Right now, the Veterans History Project Archive is searchable only by “tags.” These tags are the written answers that accompany each entry: Name, Branch, War, Conflict, Gender, etc.

As we saw in Pt. 1, these “tags” have some shortcomings.

Now, imagine a new set of searchable “tags” consisting of every word spoken in every interview in the archive!

Sound too good to be true? That’s because it is.

The Just Ok Transcribing Robot!

Unfortunately, YouTube’s speech recognition technology has problems.

Much as we appreciate free and fast transcription services, variables such as audio quality, accents, and unusual words/phrases pose a problem. This neat little transcription robot occasionally even misidentifies the language being spoken, leading to some Spanish transcriptions of English words.
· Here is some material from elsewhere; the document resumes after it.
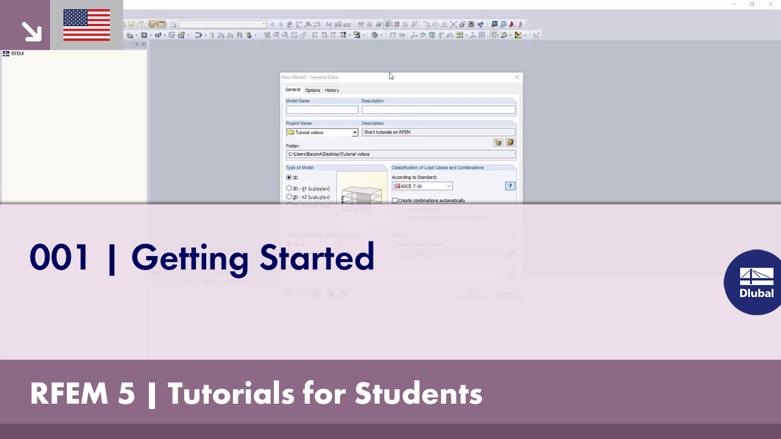Open an existing model via the Open icon
Viewport: 781px width, 439px height.
[x=139, y=24]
Mind you, we’re not talking about a translation. The transcription bot is trying to hear Spanish words in English speech as in this example:

Other problems pop up with unrecognized words or names. “Fort Monmouth,” a base in Rhode Island, was one such example:

*The name “Fort Monmouth” was first identified as “one month for mama” and next as “what mom.” Notably, state names posed no problem.*

Until we can fund a human stenographer to go through and create verified transcripts of every video, these robot-generated transcripts are the best resource we have. And we can’t let the perfect be the enemy of the good.
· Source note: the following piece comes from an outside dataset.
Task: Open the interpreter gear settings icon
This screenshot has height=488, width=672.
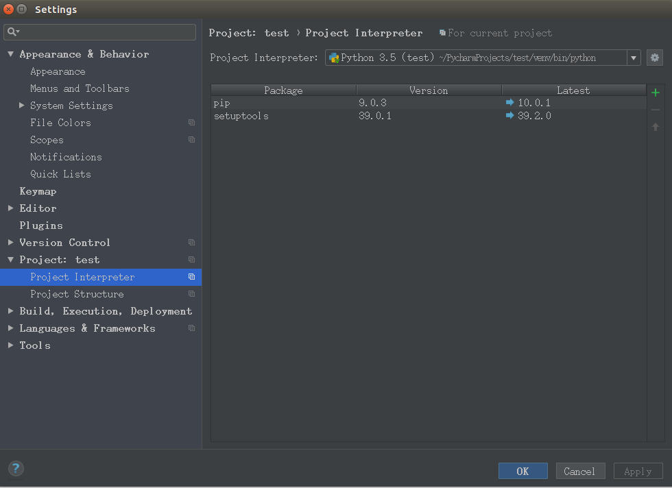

So how do we collect all these transcripts in one place?

The Incredible Scraping Robot!

Once again, we reach into our trusty digital humanities toolkit:

Python is a free programming language, capable of automating computer processes.

Selenium Webdriver is a free interface (actually, a collection of interfaces, but let’s not split hairs) for accessing web based applications.
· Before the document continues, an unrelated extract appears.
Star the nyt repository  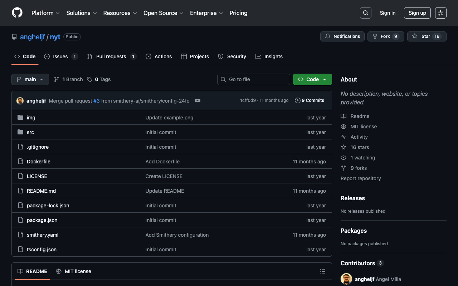(x=427, y=36)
By combining Python and Selenium, we can create a program that can interact with a given web page.

Collecting transcripts from YouTube is fairly easy by hand:

Open a YouTube video webpage.
Click the “More Info” button.
Click the “View Transcript” button.
Copy the transcript.
Paste the transcript into a document on your computer.

With Python, we can write instructions for Selenium to perform these 5 steps. And not just for one video, but over and over again for all 700+ interviews in the archive.

After more than a few misfires we got just such a robot working. We call it:

*Artists rendering of Scrappy*. Image by Văn Tấn from Pixabay

Scrappy the Scraper

All we have to do is provide Scrappy with an excel spreadsheet listing every video’s URL (web address) along with the corresponding veterans name.

Get Scrappy running, and it tears through the list faster than any human could.

For each video, Scrappy creates a .txt and .csv file of the transcript. The former contains the raw words only, while the later preserves time-codes along with the transcription.

When Scrappy finishes, we have two neat new folders containing 700+ transcripts, each bearing the respective veterans name.

Analyzing Transcripts

With our collection of transcript files in hand, we can again turn to Voyant.org for textual analysis.

We’re already familiar with Voyant’s ability to create word clouds, but what about something more?

This time, we’ll try quantifying the usage of specific words to see how many interviews featured them, and how many times each word appeared overall. The results are easily fed into yet another free program, R:

It’s immediately obvious that some terms occur more than others. But for each case we have to ask: Why?

What We Don’t Know

It’s easy to think that the frequency of a word correlates to its commonality or importance. For instance, maybe “home” appears because every soldier got homesick. Maybe “school” is frequently referenced because soldiers talked about places they’d rather be.

Some phrases, like “enlisted” appear because interviewers used them in their questions, and veterans often used the same word in their answers. Because the same questions were posed in every interview, some words registered frequently, but in reality just express the interests of the interviewer.

Unfortunately, similarly banal explanations are available for most words. Many veterans discussed their enlistment relative to their time in high school. But by age 18, most people have shared one common experience: “school.”

Our collection of transcripts remains useful (especially as a supplemental tool to our “tags”) but only when we are aware of its limitations.

For now, the next step is improving the transcripts we have: correcting the language, rewriting erroneous transcripts, and creating new transcripts for audio that the YouTube bot couldn’t understand.

These aren’t glamorous tasks, but each one promises to improve the archive by chipping away at what we don’t know.